Folkard won two medals each at the 2012 and 2014 World Field Archery Championships. At the 2012 Championships in Val-d'Isère in France she achieved a gold and a bronze in the women's team and individual competitions respectively before following up with two bronze medals in the same events in 2014.

===Archery World Cup===
Folkard achieved three medals at the Archery World Cup between 2007 and 2010. At the fourth stage of the 2007 World Cup in Dover she won gold in the women's recurve tournament with Alison Williamson and Charlotte Burgess, and in the 2008 edition combined with Williamson and Burgess to take gold in the Santo Domingo in April and bronze in Boé in June. With Edinburgh selected as the host for the final stage of the 2010 World Cup, Folkard was entered as a wildcard alongside other British athletes and won silver medal in the mixed team recurve competition with Simon Terry.

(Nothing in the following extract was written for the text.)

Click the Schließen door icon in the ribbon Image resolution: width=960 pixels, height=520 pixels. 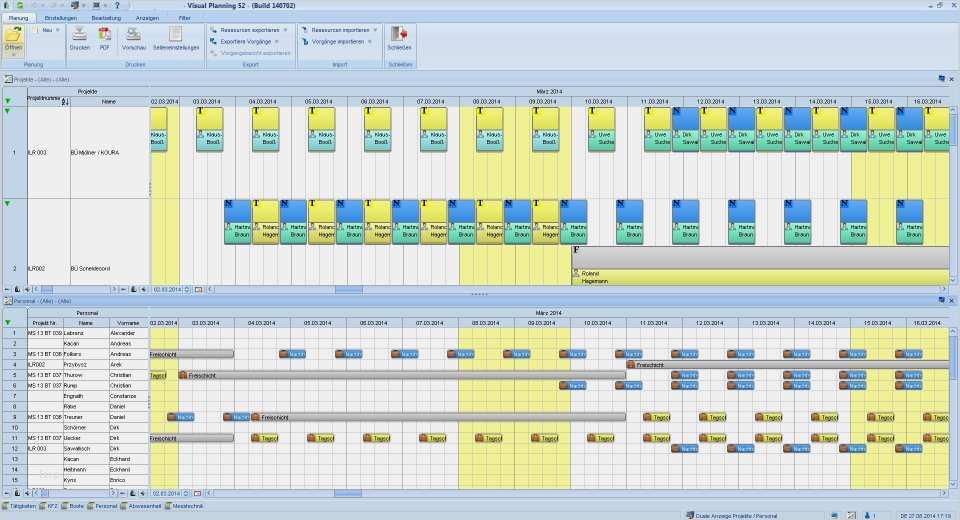399,34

Folkard later took a bronze medal at the 2017 Indoor World Cup in Nîmes.

===Other competitions===
Folkard has contested the World Games three times, winning a medal in each of her appearances in the women's individual recurve event of the field archery competition. At the Games in 2009 in Taiwan Folkard achieved a bronze medal, and followed up four years later in Cali with gold medal, the first major title win of her career, after defeating Germany's Elena Richter in the final. Folkard reached the final again at the 2017 World Games in Wrocław, earning the silver medal after losing to Germany's Lisa Unruh.

Folkard won silver medal in the women's team recurve at the 2010 Commonwealth Games, together losing with Alison Williamson and Amy Oliver in the final by a single point to the hosts India.

At the 2019 European Games Folkard won two medals, achieving gold in the women's team event with Bryony Pitman and Sarah Bettles and silver in the mixed team competition with Patrick Huston.